"acc wait" behavior

Hi Mat!

could you please explain behavior of “acc wait” directive.

For example, in my code I have

subroutine foo(...)
curs = ...
!$acc kernel async(curs)
 do i=....
...
end subroutine foo

...

call foo(a,b,c)
call foo(d,e,f)
call foo(g,h,i)
...
call foo(x,y,z)

!$acc wait

curs takes limited number of values (9 in my case).

In nvvp I see 9 invocations of cuStreamSynchronize. PGI_ACC_DEBUG=1 shows that “acc wait” directive resulted in 9 invocations of acc_wait routine with different stream value.

Does it mean that if I use 10 threads somewhere in the beginning of my program and use only one after that, each “acc wait” directive will check each CUDA stream I ever used? It could result in performance problem I guess. Why does not to call cudaThreadSynchronize()?

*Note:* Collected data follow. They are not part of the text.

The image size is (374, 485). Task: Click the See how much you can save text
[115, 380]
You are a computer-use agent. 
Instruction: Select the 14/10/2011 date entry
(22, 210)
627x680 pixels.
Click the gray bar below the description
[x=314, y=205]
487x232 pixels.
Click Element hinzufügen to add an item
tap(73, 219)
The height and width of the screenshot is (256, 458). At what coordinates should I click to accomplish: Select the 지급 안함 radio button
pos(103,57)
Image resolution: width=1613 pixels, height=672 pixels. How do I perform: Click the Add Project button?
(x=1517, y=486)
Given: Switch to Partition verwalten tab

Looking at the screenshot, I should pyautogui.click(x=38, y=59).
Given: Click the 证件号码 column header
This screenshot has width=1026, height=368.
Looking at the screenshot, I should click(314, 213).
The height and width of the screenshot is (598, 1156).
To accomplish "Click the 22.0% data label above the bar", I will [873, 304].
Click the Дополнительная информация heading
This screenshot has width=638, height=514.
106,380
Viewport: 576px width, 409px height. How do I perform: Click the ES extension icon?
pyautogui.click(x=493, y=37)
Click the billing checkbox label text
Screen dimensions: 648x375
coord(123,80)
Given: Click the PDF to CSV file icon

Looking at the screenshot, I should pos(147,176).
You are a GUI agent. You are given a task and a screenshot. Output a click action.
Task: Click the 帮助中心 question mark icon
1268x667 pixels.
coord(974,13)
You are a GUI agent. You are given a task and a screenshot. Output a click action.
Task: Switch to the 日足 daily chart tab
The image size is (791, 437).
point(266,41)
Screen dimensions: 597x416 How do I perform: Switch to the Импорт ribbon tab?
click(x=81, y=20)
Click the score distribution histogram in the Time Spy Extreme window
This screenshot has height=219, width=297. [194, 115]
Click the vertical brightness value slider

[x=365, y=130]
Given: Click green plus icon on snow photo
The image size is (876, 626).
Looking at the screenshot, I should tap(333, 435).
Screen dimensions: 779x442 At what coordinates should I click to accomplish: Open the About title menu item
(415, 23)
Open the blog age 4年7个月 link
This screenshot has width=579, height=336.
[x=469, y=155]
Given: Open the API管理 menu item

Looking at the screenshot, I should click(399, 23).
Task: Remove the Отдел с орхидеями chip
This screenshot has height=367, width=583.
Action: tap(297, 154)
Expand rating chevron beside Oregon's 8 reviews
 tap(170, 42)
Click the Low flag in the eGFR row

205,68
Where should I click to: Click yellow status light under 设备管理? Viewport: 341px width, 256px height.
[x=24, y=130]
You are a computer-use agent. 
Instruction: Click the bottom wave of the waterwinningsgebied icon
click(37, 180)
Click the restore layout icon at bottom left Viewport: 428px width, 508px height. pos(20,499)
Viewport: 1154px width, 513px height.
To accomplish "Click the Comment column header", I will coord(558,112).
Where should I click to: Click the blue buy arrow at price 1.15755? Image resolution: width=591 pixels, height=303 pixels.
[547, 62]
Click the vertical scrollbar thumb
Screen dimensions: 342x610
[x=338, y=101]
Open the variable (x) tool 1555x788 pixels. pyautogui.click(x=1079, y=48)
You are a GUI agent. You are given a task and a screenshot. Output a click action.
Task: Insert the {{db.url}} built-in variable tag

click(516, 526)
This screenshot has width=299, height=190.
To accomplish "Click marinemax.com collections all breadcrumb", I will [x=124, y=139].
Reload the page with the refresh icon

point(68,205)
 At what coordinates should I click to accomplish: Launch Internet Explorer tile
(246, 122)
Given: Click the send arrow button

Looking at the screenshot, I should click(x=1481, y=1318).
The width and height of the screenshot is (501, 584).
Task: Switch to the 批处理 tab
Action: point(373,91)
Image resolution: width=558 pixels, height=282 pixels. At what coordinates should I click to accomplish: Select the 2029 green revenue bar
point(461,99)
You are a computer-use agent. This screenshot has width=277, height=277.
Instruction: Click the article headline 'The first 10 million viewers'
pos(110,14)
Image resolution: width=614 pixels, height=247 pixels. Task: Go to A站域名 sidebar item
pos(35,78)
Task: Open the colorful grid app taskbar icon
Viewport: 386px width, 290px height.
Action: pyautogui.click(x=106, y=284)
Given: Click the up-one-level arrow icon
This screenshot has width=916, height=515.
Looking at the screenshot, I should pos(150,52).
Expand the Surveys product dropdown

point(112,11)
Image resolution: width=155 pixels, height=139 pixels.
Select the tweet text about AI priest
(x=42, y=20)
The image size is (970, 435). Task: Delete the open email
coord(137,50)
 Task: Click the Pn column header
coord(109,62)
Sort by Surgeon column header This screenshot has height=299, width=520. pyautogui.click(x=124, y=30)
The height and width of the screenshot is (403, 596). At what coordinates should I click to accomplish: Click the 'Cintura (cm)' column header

In my case if all kernels completed, waiting for a stream takes 1.9us, waiting for all threads - 35us.

Alexey

Hi Alexy,

Let me ask Michael since I’m not positive on the implementation details here.

  • Mat

The acc_wait or !$acc wait or #pragma acc wait does indeed wait on all the open queues on the device with StreamSynchronize. The runtime uses the Driver API, so the corresponding Driver API routine you suggest would be cuCtxSynchronize. We will have to experiment with this to see if it impose any additional synchronizations. Thanks for the idea.